#### [Supplied information]
%%

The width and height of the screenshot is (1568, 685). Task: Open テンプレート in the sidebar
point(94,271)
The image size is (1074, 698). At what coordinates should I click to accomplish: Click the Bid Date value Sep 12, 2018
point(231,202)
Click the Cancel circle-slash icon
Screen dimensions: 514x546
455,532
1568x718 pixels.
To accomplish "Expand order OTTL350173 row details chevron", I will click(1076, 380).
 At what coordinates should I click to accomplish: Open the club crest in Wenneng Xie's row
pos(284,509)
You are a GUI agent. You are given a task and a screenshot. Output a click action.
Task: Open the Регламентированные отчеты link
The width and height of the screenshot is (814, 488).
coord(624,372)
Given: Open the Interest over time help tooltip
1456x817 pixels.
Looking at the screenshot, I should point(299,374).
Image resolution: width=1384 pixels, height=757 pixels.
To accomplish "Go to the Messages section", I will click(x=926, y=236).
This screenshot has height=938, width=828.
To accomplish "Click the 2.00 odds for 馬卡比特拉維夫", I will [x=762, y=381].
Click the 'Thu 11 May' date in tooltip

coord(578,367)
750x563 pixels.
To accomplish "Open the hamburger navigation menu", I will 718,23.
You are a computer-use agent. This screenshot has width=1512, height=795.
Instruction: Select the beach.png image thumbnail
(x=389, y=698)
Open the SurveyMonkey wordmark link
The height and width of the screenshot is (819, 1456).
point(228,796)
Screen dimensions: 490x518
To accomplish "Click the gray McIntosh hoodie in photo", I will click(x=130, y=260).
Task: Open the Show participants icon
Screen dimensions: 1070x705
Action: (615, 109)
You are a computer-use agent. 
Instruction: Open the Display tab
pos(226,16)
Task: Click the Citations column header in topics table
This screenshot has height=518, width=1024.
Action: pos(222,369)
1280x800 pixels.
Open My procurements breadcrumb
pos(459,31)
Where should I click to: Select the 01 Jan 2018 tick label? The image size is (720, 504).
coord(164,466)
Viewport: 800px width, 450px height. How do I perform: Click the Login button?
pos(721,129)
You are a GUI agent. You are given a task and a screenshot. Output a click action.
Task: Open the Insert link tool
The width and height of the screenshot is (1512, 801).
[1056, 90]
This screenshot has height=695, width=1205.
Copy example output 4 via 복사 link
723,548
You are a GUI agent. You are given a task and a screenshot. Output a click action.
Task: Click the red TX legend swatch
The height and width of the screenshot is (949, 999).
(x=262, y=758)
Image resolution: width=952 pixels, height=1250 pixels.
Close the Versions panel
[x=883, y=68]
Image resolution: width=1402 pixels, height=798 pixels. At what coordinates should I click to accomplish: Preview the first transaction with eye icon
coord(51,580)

%%

#### [Your task]
Only the lines that contain the string "computer" are to be copied from the records.

#### [Response to the exercise]
You are a computer-use agent. This screenshot has width=1512, height=795.
You are a computer-use agent. 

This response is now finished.